Anderson played volleyball for Hofstra's Pride from 1985 to 1988 (as Anne Marie Jeffords). In 1988, the team was East Coast Conference Champion and Anderson was selected as co-MVP with Kris Keigan-Pfanstiel. As of 2012, Anderson held the following career records for Hofstra Volleyball:

Anderson began her television career while in college at SportsChannel New York. She worked as a camera operator, stage manager and video screener.

==ESPN==
In 2000, Anderson began to transition from behind the scenes to in front of the camera. She did features for NBA Today, SportsCenter and ESPN2. In 2003, she became a sideline reporter on college football, track and field and bowling while still maintaining her producing duties and writing Olympic features for ESPN The Magazine.

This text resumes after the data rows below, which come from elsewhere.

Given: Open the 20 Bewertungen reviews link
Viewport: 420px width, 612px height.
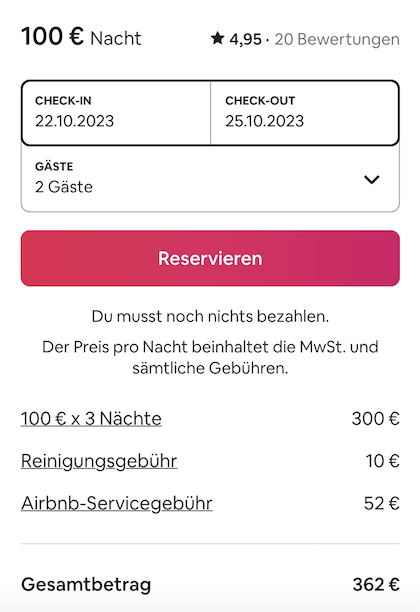Looking at the screenshot, I should [337, 39].
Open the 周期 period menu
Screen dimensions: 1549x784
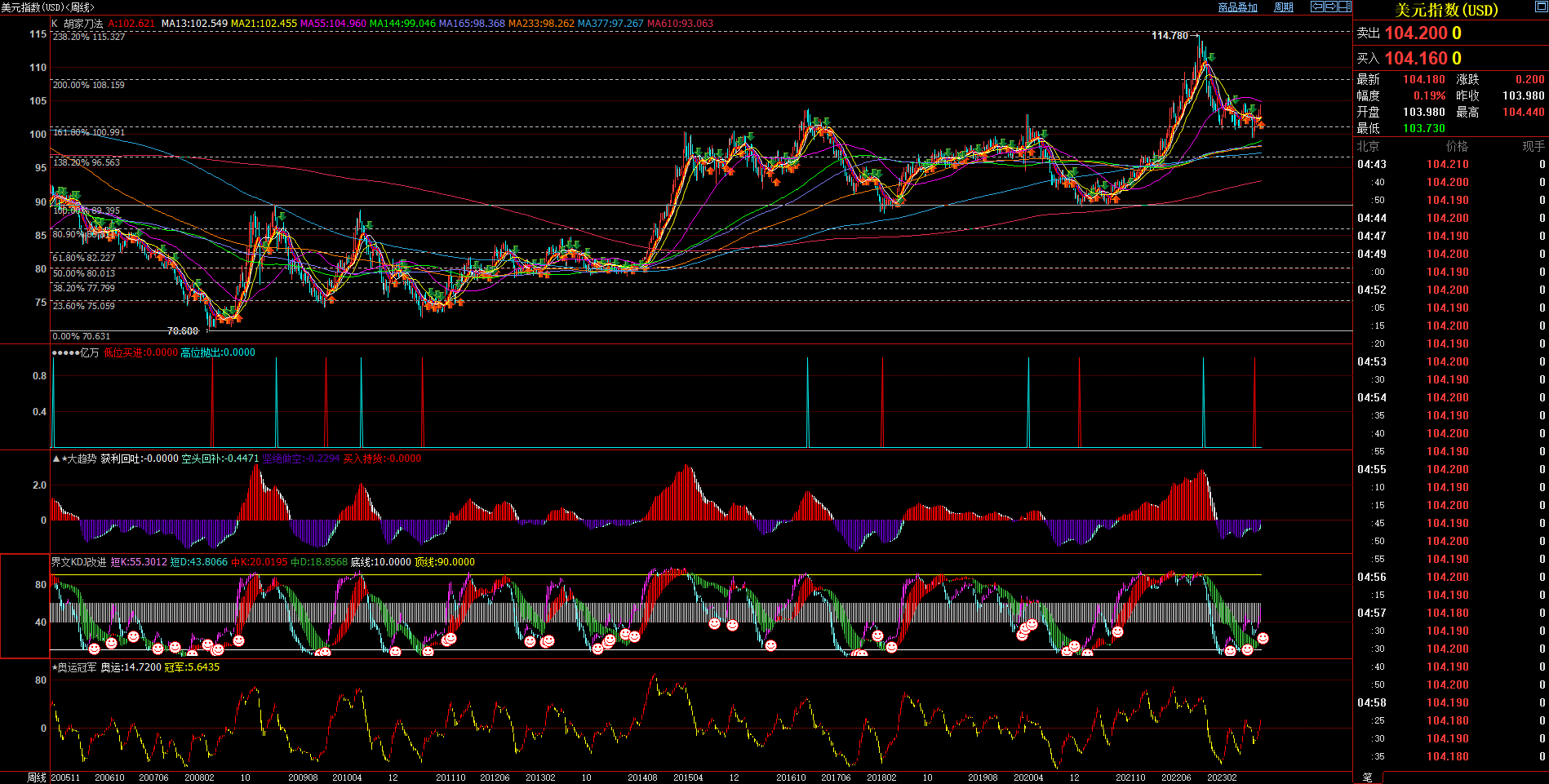(1284, 7)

Two years later she moved to the game table on live event coverage. Although she started as an analyst for volleyball, Anderson quickly transitioned to play by play on more than ten sports. She continues to work for ESPN on a per assignment basis as well as on a variety of other networks.

==CBS College TV (CSTV)==
In 2005, Anderson left producing and focused solely on her career in front of the camera. She was a volleyball and basketball analyst for CSTV as well as play by play for track and field

==Fox Sports Net==
In 2010, Anderson hosted the PAC-10 Women's Basketball tournament on Fox Sports Net alongside Lisa Leslie, as well as served as a sideline reporter on regular season games. In 2011, Anderson filled in on FSN's The Final Score.

==Pac-12 Network==
In 2012, the Pac-12 Network was launched and hired Anderson in the play by play role for their men's and women's college sports. She can currently be seen on beach and indoor volleyball, soccer, basketball waterpolo and softball broadcasts on the Network.

==Las Vegas Aces==
From 2018 to 2021 Anderson served as the play-by-play announcer for the Las Vegas Aces of the Women's National Basketball Association.